At first, I thought, surely, I can answer this question. After all, as an event organizer, I’ve seen over 80 speaker applications. Someone with that much exposure would be the best person to ask, yes?
At the same time, when posed with this question, I found myself struggling for a few reasons:
- Limited Information, and Positivity Bias: I couldn’t possibly provide an accurate judgment based on a topic and 50 or so words of description. I knew that with limited information, people tend to bias positively (they assume the best, and also want to be encouraging), whereas when making a decision, any unknowns tend to scare people away. I didn’t want to mislead.
- Absolute vs Relative: When TEDx organizers chose speakers, they’re not judging whether an idea is inherently good or bad, they make a decision whether to accept it based on the other ideas. They’re judging relative value, not absolute. Depending on the mix of applicants, an idea could be accepted or not. The same is true for a business idea – it could be a great idea to open a coffee shop in an area that sorely needs one, but a bad idea to open one in an area with no people and 10 other coffee shops. Asking “is a coffee shop a good business idea?” won’t really tell you whether it’ll be successful.
- Wide scope of the question: What does “what do you think?” mean? It could mean “is there anything you’d improve?” “Do you think the headline is compelling?”, “if you were given this information and nothing else, what would be the likelihood of being accepted for a major TEDx event?” and so forth. You get the idea.

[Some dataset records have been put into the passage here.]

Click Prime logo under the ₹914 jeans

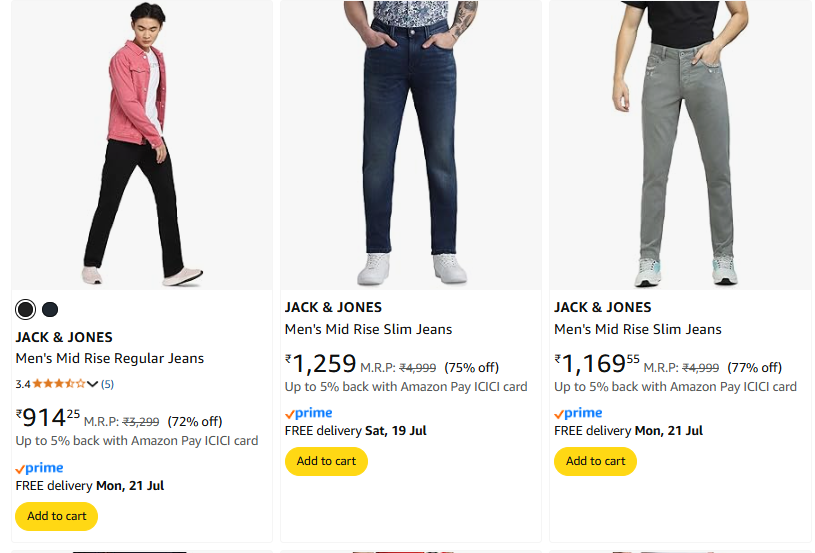coord(40,468)
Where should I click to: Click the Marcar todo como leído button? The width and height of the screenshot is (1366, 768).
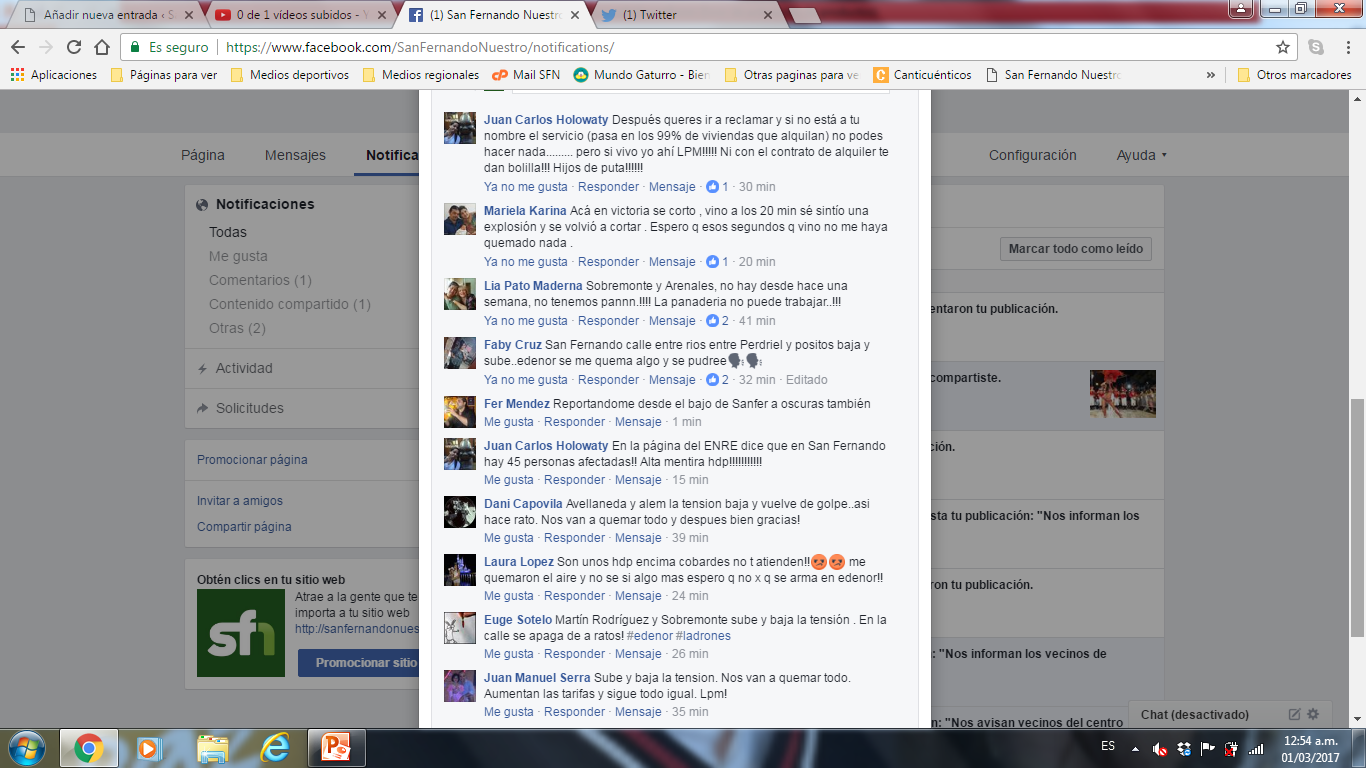(1075, 249)
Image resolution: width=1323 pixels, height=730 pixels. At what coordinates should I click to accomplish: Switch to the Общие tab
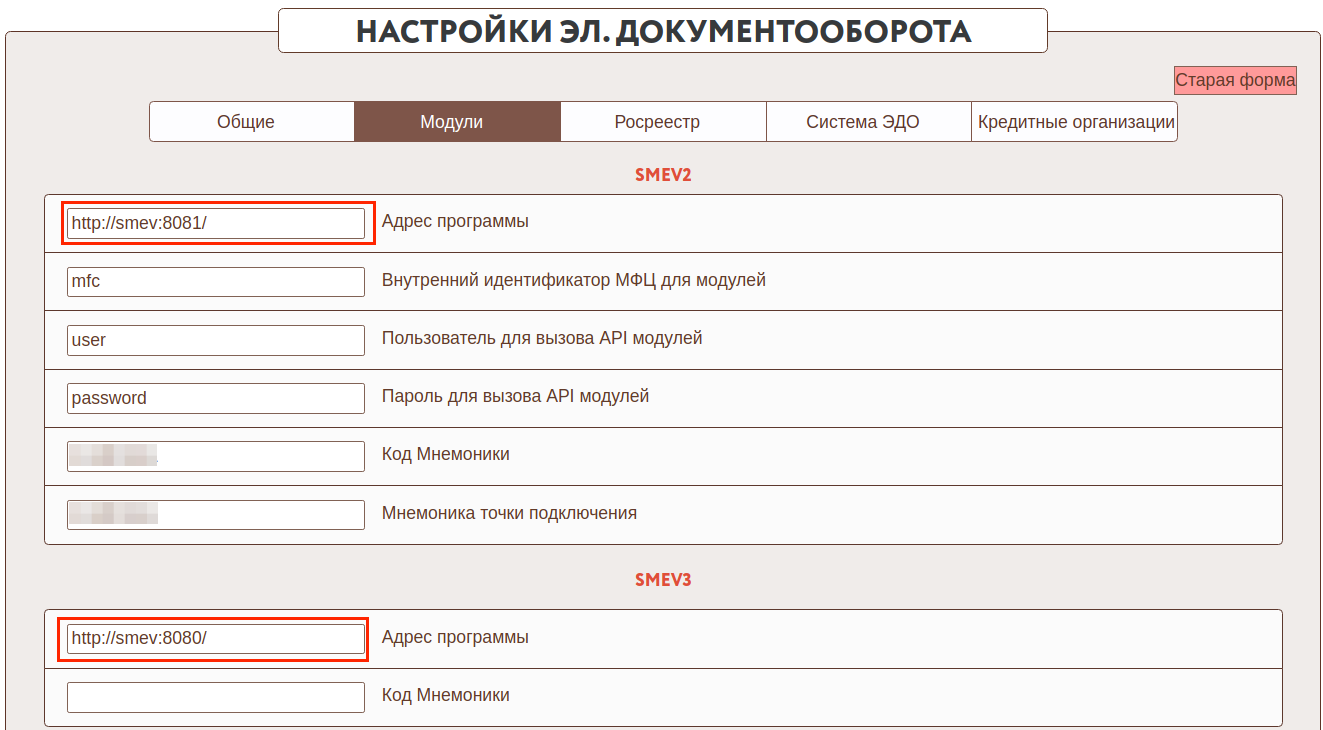click(x=246, y=122)
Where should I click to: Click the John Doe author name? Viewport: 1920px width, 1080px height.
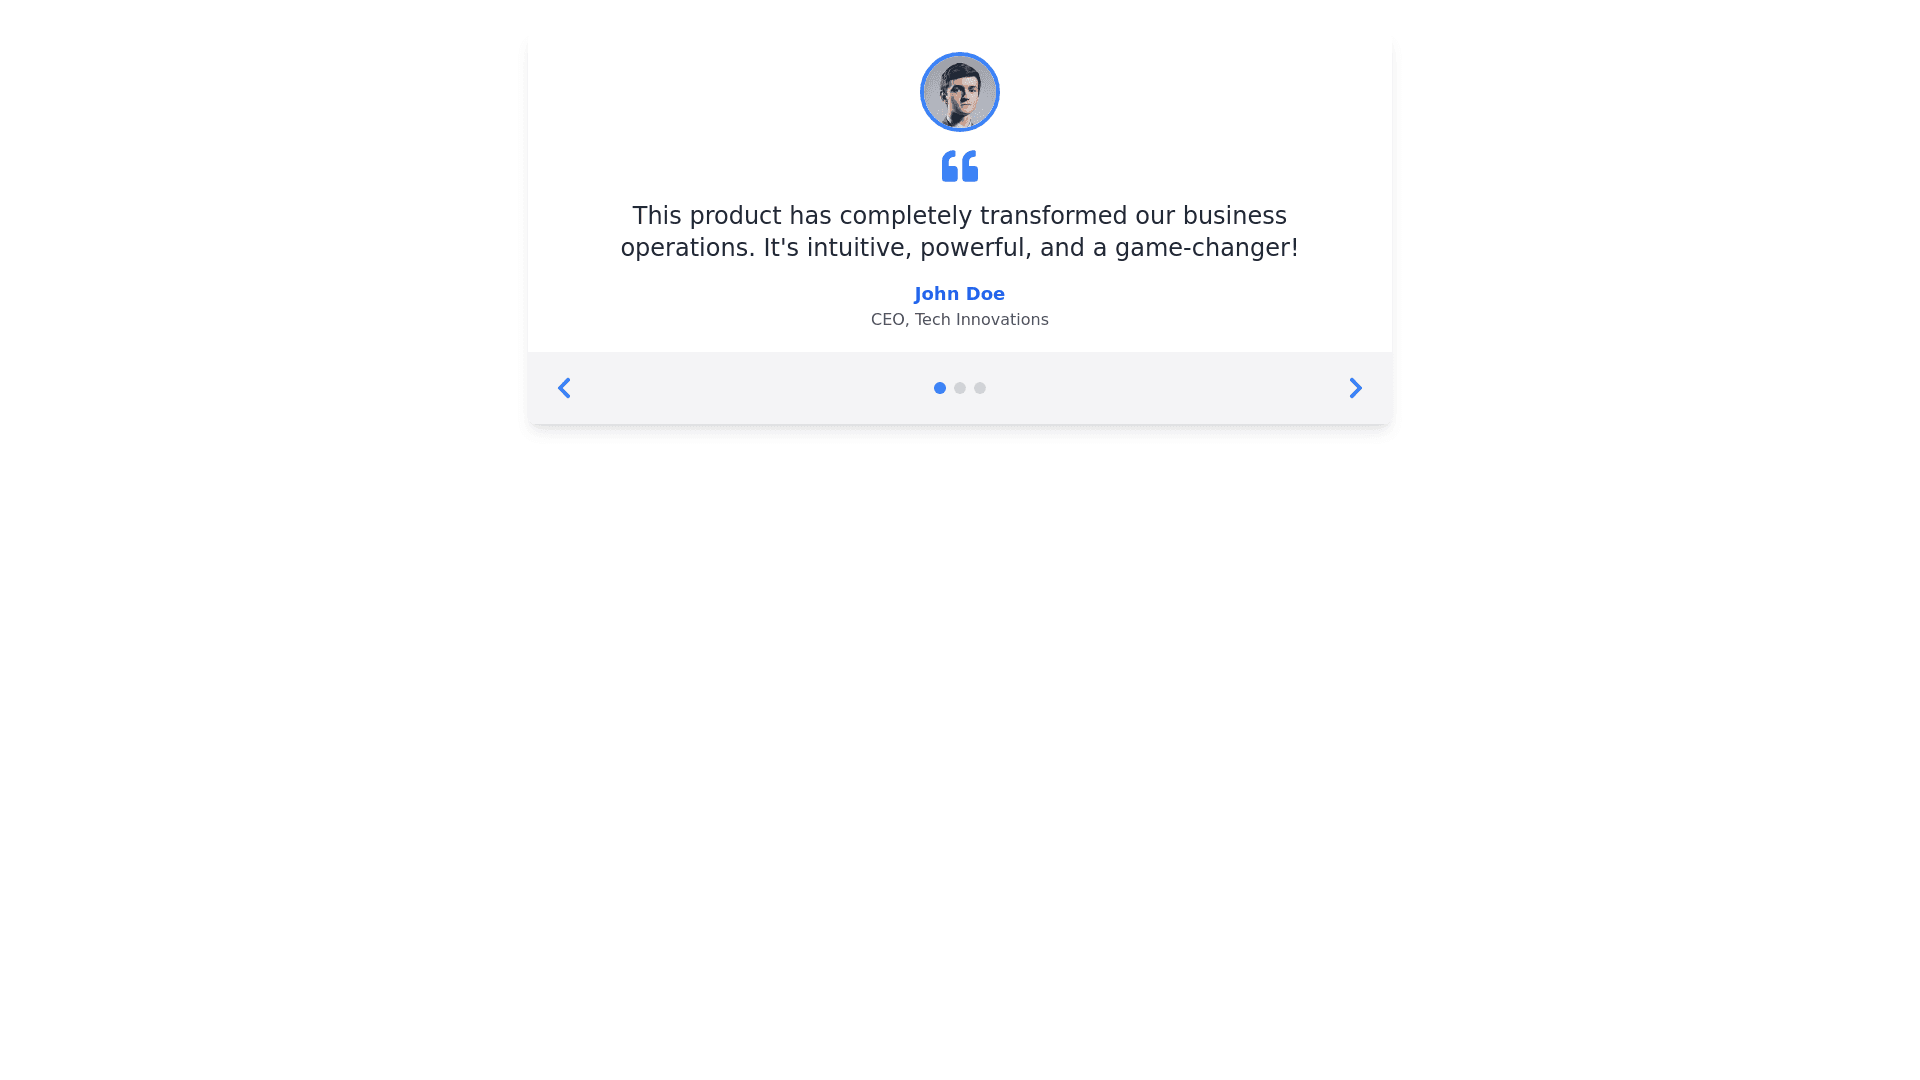959,294
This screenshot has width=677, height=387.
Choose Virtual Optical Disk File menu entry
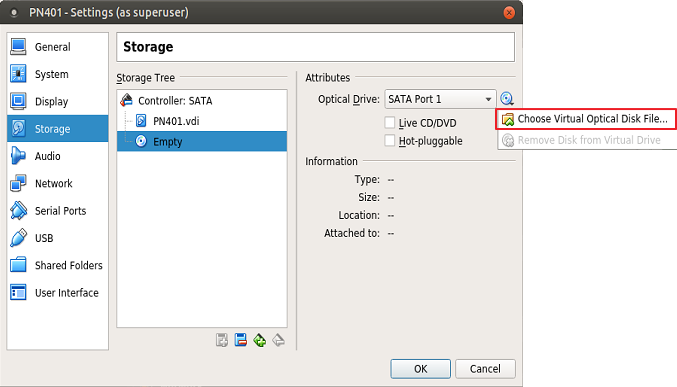pyautogui.click(x=586, y=119)
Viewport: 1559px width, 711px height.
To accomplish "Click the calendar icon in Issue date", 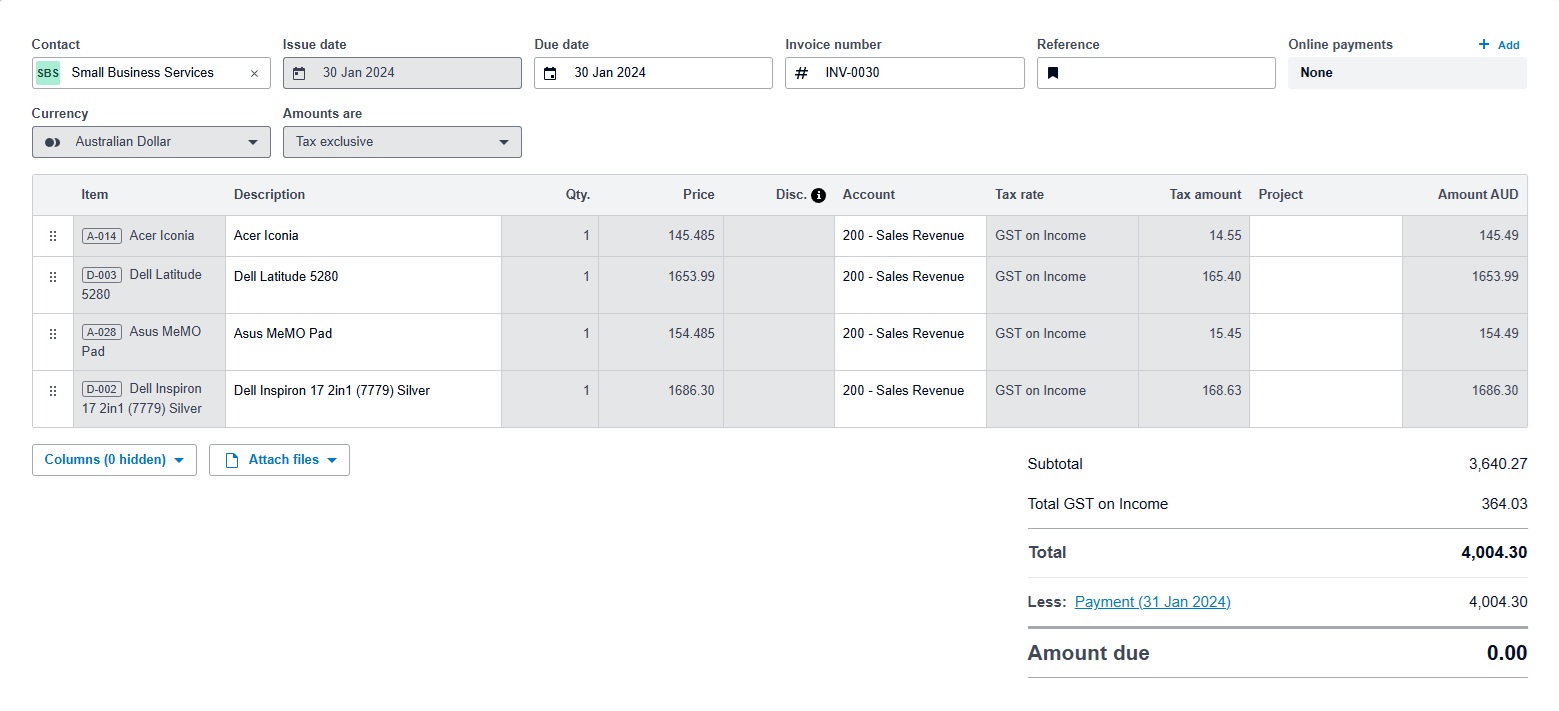I will pos(299,73).
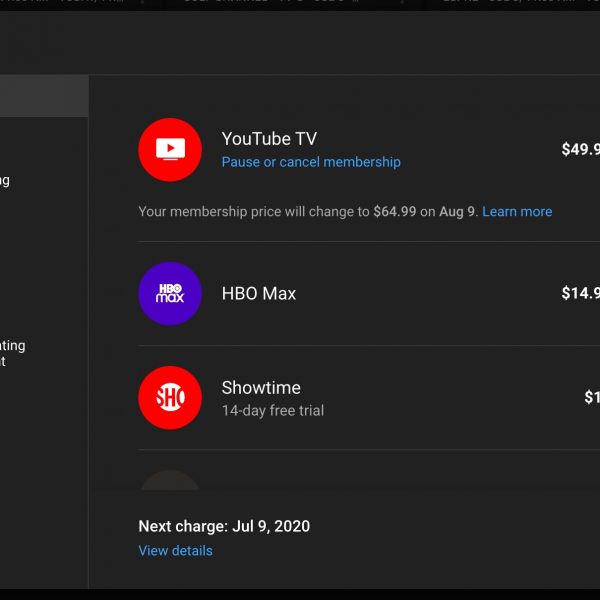600x600 pixels.
Task: Click the red YouTube TV logo icon
Action: click(x=170, y=150)
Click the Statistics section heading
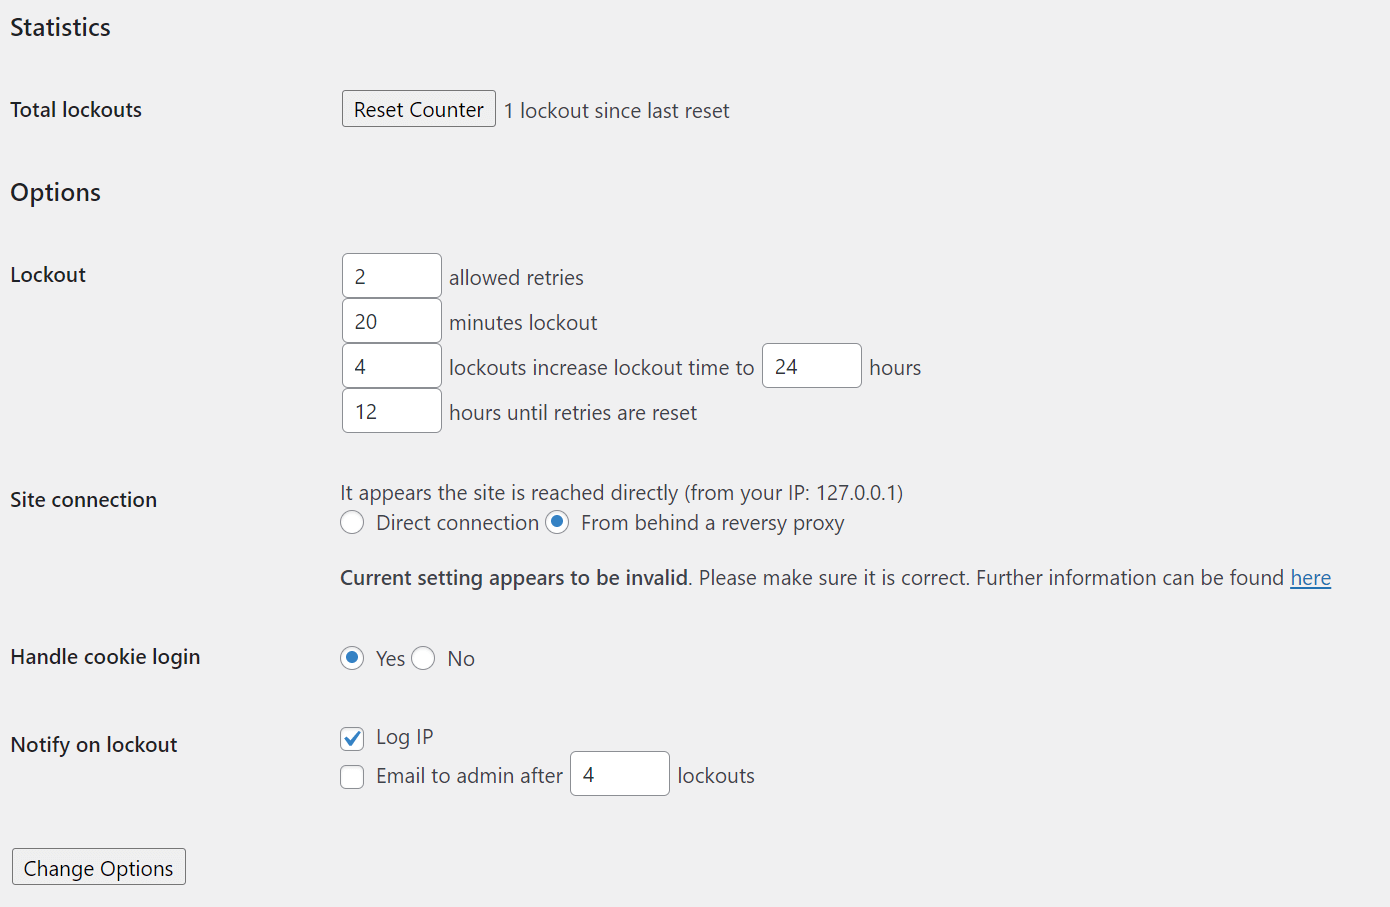 [60, 27]
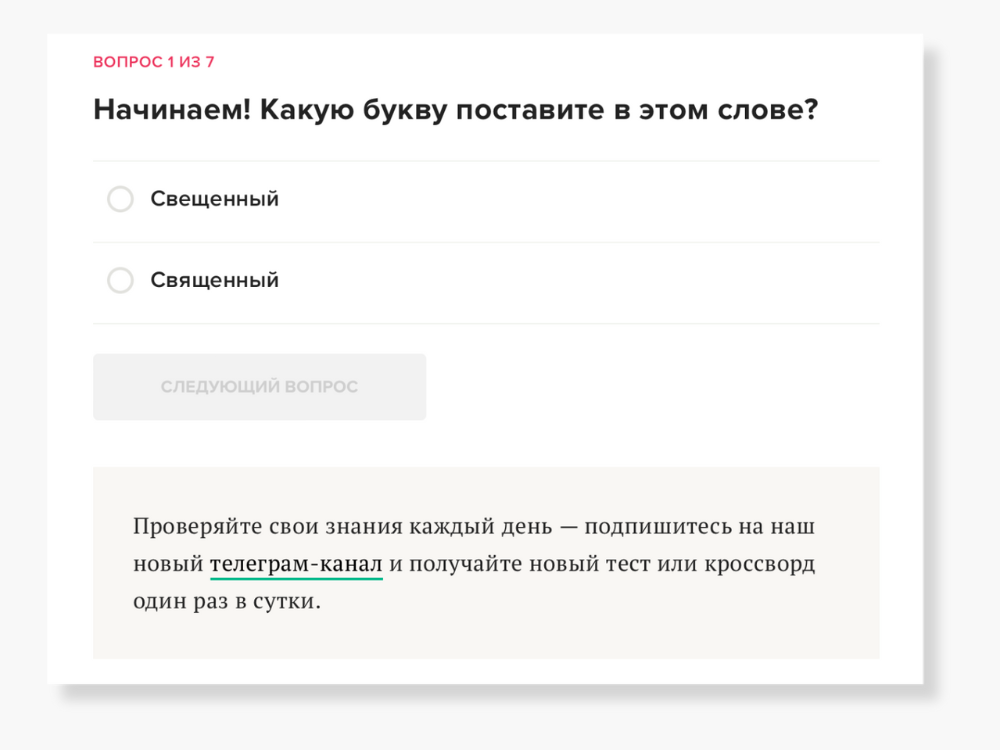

Put another way, imagine I’m in the market for a new shirt. You’re great with fashion, so I send you an email asking for advice: “What do you think of blue shirts?” I say. It’s tough to know how to respond in a helpful way.
Allow me to suggest several tools to overcome these biases, and get more useful feedback on your ideas.
For absolute feedback, ask for one way it can be improved
“What do you think of this blue shirt on me?” vs “I’m getting this blue shirt custom tailored…what’s one thing you would change to make it look better on me?”
For a TED Talk idea, a similar question can be asked — “what’s one thing I can improve about this idea?”. This eliminates concern for positivity bias since you’re not asking good/bad. When asked for one thing, many more people will feel free to provide ideas, since they’re being invited to specifically share at least one area to improve.
“What do you think of this blue shirt on me?” vs. “I’ve attached pictures of me wearing 3 different shirts – which is your favorite?”
For a TED Talk idea, you could provide 3 options. Ask which one would make the best TED Talk.
Don’t ask at all…see what people do
“What do you think of this blue shirt on me?” vs. Wear the shirt around. See if you get any compliments.
For a TED Talk idea, there are multiple ways you can test it and get feedback, without ever asking. You could create a video summarizing your talk (or summarize in written form) and post on social media – don’t ask for feedback, just see how people respond. Do they “like” and put comments like “well said!”, or do they engage, argue, add information, and share?
What are some effective ways you’ve found to get useful feedback?